On Friday evening, I ran an extension cord from upstairs to power the TV and VCR. knotting it to a built-in cabinet so that I wouldn't be able to pull it towards me and get access to electricity to power a lamp. I turned the television on and tuned it to the Weather Channel so I could double-check the local forecast. With the combination lock, I attached a twenty-foot dog tie-out chain to the ring-bolt, the other end lying by the couch in the family room next to the bondage gear. I put a bondage tape in the VCR and carried the remote control to the couch. I put the keys on the floor in the farthest corner of the workshop, far outside the scope of the dog-chain.
I vividly recall myself going through the final steps ...
I make sure that there is nothing I can reach that I could use to escape. I shut off the power to the basement at the circuit breaker, change into the baby doll nightie upstairs and walk barefoot down to the couch. The glow from the television is enough to show handcuffs, padlocks and an assortment of shining chains. One of the chains is unique, two feet long with a ring at one end; it will link ankles, wrists and waist. The rest are dog choke collars with a ring at each end.

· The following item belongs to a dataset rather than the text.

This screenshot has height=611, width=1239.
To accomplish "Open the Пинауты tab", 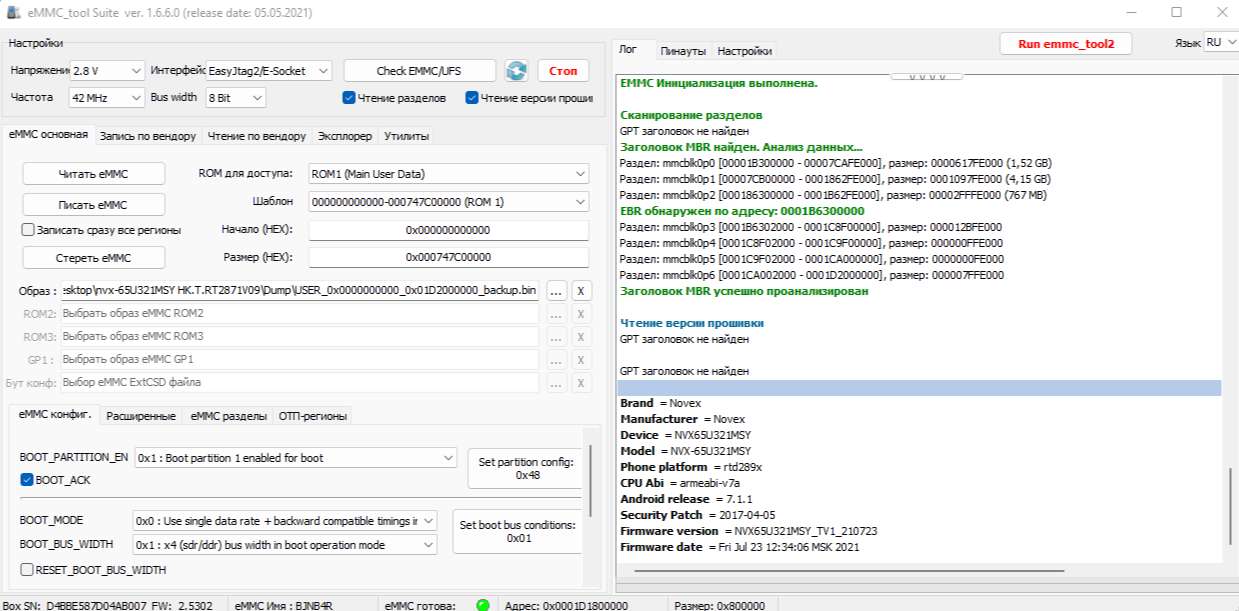I will tap(683, 51).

First, a chain around my waist. At the back, it passes through the loop of another which goes between my legs to where one padlock secures all three rings in front. I chain my ankles together with about an inch of slack between them and lock to the handcuffs the ring on the unique two-foot chain. The other end goes through the hasp of the lock at my waist, back through the ring at the cuffs and then is padlocked to my ankles. If I hold the cuffs close to the waist chain, I can almost stand straight but not quite – I have to bend at the waist or knees. If I slide the cuffs down the chain towards my ankles, the chain is pulled through the hasp of the waist lock, shortening the distance from ankles to waist. If I raise my hands to my face, the chain is routed down to my waist, back up to my wrists, then to my ankles so I am curled into a ball.

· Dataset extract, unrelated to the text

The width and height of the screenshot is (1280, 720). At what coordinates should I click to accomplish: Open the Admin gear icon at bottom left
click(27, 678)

While I am putting on the chains, the local weather forecast appears on the television. Fair and dry. No change for several days. I am confident there will be enough light for me to see the combination lock in the morning and release myself.
I slowly ratchet the handcuff onto one wrist. It sounds especially menacing tonight. I tighten it until it seems secure. One more click to be sure and I double-lock it with a paper clip. It's impossible to slide off, but not painfully tight. The same for the other wrist.

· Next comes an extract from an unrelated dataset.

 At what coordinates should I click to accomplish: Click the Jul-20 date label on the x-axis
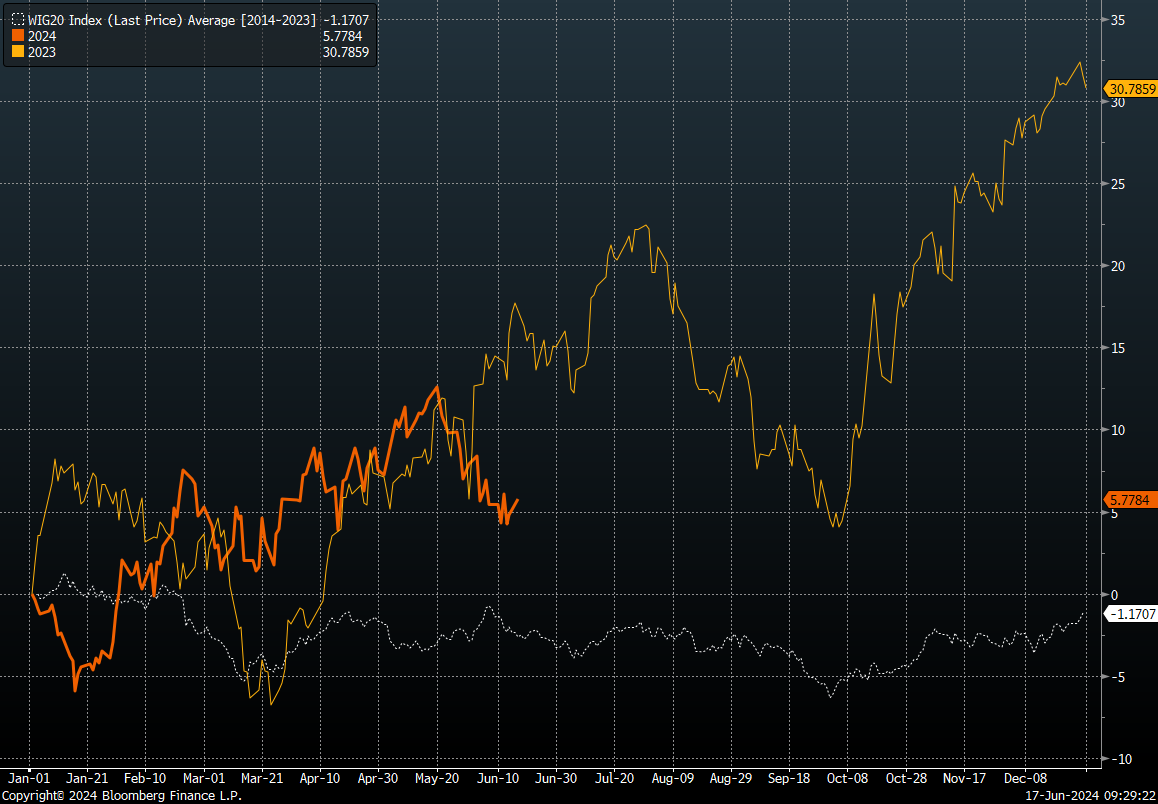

Next the safety checks. I make absolutely sure that the cuffs can't tighten. I hobble with tiny steps to the closet and spin the combination lock to prove that I can reach it. Back to the couch. I can pick up the phone, the phone has a dial tone, I even have the phone book. I check that I can reach the knob of the back door so if all else fails can go outside and yell for help. No doubt about it: I can't escape during the hours of darkness but I'll be free at dawn. As sure as the sun rises in the morning.
Are these manacles too restrictive for overnight? I don't think so; I've slept for hours in bondage almost this stringent. I can sit quite comfortably on the couch. Standing, I have a choice of two subservient positions: curtsy (knees bent, back upright) or bow (bent forward at the waist with my knees straight). Sitting against the wall, I can straighten my knees. I can even touch my nose, though my knees almost reach my ears when I bring the cuffs that high. A choice of several positions, none really comfortable but not painful either.
I reach for the padlock to attach my ankles to the long chain. The moment of truth. Do I really want to do this? I will be tethered here, unable to reach the keys until I can see the combination lock at daybreak. There may be some dangerous flaw, something I've forgotten. On the other hand, the plan seems so perfect that it's a shame not to carry it through. I won't have another chance to do this for months and I've gone to so much trouble to prepare ...
Before I can change my mind ... CLICK! A brief twinge of fear, then a feeling almost of relief. It's out of my hands now. I'm a helpless prisoner, the keys inaccessible, my jailer immune to seduction. I rattle my chains softly, breathing fast and shallow. The adventure begins!
The evening passes pleasurably. I watch the bondage video, the flickering light from the TV allowing me to glimpse myself in a mirror I had propped against the wall. The spaghetti straps keep slipping from my shoulders. To lift them back up I have to curl into a ball, pulling the chain through the waist lock and creating delightful vibrations in the crotch chain. I reach orgasm more than once.
At two in the morning, I turn off the TV. I'm feeling relaxed and ready for sleep but I'm thirsty and need to pee. I hobble to the bathroom. It's pitch-dark but I don't bother to go back to turn the TV on again. It would give only a meager light here anyhow. I run into the first hitch: I can't turn the tap on. My hands don't reach, the round Lucite handle is too stiff to turn with my nose and I don't want to use my teeth in case I leave leave marks in the plastic.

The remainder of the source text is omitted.